● **Objective**
Find every line in the records below that contains the word "first" and copy each of those lines.

- - - -

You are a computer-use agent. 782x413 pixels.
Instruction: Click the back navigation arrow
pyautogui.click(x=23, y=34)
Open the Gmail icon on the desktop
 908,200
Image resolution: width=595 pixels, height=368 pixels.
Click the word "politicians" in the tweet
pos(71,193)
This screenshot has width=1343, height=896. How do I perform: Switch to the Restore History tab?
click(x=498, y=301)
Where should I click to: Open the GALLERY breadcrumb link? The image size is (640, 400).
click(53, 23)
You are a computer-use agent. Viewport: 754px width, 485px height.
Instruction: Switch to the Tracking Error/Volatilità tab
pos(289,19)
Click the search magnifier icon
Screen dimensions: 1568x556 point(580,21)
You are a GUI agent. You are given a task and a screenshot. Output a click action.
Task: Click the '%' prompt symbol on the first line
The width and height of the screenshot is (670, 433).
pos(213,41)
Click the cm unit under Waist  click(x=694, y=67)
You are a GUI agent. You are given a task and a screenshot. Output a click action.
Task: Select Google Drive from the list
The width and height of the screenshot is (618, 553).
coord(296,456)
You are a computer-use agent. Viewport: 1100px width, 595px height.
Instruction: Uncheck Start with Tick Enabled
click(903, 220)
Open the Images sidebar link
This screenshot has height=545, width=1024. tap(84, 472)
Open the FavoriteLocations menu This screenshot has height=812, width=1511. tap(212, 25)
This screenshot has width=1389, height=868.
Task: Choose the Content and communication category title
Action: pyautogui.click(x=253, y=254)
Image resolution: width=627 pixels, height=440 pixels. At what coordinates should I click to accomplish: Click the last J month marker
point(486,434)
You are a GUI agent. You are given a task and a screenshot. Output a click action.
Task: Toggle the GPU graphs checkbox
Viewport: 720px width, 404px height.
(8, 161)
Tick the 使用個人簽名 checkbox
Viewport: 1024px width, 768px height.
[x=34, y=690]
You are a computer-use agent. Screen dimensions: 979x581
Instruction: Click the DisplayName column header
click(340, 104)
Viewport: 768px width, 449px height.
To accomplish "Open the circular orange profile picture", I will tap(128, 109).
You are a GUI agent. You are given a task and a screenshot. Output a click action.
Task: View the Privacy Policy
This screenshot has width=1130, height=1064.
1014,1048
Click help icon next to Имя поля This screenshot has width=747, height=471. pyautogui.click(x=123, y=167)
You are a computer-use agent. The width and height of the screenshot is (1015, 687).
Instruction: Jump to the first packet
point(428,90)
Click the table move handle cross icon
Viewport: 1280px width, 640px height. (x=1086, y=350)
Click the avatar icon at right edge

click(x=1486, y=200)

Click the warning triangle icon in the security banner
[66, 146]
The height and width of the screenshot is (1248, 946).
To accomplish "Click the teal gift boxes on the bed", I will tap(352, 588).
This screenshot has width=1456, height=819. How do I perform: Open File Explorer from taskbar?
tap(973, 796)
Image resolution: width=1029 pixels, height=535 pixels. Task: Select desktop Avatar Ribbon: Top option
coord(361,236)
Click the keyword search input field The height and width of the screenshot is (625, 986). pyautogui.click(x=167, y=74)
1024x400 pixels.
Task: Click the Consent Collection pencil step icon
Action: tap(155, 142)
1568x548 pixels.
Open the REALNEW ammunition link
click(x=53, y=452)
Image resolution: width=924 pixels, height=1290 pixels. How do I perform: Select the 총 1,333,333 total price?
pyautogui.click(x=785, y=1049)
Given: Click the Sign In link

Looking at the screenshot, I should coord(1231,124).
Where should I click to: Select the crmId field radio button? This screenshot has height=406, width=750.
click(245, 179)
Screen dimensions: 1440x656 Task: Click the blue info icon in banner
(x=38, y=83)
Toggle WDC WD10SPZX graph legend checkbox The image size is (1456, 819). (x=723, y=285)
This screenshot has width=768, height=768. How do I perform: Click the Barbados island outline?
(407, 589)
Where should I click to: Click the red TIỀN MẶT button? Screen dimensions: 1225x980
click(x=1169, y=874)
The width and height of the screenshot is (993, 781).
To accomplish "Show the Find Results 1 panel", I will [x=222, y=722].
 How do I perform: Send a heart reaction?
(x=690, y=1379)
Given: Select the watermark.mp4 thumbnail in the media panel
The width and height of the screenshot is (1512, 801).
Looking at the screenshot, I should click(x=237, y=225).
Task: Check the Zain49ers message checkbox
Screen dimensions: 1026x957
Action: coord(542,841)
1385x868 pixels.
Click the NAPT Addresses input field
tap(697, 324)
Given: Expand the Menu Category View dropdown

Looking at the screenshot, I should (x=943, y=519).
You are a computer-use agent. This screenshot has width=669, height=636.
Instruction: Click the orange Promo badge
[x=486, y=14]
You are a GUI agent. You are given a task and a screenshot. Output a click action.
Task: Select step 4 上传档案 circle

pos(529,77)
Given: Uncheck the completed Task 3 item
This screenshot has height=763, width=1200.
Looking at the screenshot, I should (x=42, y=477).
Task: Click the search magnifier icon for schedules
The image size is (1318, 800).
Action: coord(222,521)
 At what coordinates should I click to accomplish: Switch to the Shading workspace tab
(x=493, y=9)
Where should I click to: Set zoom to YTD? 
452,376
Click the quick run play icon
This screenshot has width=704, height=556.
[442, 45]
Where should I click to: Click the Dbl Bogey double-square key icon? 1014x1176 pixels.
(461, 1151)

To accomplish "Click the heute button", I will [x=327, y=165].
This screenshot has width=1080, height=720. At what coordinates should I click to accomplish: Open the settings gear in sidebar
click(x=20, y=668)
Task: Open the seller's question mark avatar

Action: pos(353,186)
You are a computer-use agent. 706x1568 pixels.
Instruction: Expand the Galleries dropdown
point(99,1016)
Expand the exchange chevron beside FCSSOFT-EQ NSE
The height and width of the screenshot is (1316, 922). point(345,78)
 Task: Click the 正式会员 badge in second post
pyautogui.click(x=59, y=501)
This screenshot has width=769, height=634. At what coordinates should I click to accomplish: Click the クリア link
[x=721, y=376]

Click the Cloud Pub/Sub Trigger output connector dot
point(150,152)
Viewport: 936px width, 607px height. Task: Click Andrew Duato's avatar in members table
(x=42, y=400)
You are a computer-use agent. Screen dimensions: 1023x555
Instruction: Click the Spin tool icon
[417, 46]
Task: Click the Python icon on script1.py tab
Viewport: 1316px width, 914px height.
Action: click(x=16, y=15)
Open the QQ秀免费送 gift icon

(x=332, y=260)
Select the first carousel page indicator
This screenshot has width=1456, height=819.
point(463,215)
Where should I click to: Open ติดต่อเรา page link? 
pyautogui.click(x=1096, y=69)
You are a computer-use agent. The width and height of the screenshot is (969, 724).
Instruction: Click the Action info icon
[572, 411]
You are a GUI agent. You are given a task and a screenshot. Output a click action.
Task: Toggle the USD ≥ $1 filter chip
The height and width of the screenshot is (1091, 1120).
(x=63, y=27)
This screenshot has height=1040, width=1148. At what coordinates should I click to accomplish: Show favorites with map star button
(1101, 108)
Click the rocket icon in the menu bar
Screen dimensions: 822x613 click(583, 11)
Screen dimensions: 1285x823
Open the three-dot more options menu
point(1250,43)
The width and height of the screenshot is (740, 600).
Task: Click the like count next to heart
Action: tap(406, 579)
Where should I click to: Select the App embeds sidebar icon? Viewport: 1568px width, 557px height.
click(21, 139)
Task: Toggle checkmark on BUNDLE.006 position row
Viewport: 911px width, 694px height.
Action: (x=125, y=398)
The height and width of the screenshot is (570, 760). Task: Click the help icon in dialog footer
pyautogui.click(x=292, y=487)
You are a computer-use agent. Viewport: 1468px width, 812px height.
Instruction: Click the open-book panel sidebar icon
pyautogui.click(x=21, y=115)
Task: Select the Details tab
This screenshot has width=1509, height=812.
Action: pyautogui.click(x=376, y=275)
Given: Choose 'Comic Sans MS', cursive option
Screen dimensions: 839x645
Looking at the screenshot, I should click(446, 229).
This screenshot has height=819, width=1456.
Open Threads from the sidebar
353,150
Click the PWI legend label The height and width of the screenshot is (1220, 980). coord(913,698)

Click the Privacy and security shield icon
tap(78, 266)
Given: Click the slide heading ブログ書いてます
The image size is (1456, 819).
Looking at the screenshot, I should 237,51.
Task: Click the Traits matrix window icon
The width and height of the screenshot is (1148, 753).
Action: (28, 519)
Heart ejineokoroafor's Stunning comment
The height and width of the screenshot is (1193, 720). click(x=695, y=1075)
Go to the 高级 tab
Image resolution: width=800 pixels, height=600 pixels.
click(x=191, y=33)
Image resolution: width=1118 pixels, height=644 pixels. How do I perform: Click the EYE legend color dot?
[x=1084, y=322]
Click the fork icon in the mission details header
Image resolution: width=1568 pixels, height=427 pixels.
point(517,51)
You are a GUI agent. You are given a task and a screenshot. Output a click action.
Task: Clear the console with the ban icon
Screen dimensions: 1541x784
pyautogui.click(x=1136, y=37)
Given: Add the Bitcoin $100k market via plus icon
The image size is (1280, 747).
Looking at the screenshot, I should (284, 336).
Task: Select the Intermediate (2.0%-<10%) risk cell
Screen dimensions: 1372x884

- - - -

● **Worked answer**
Task: Click the '%' prompt symbol on the first line
Instruction: Jump to the first packet
Select the first carousel page indicator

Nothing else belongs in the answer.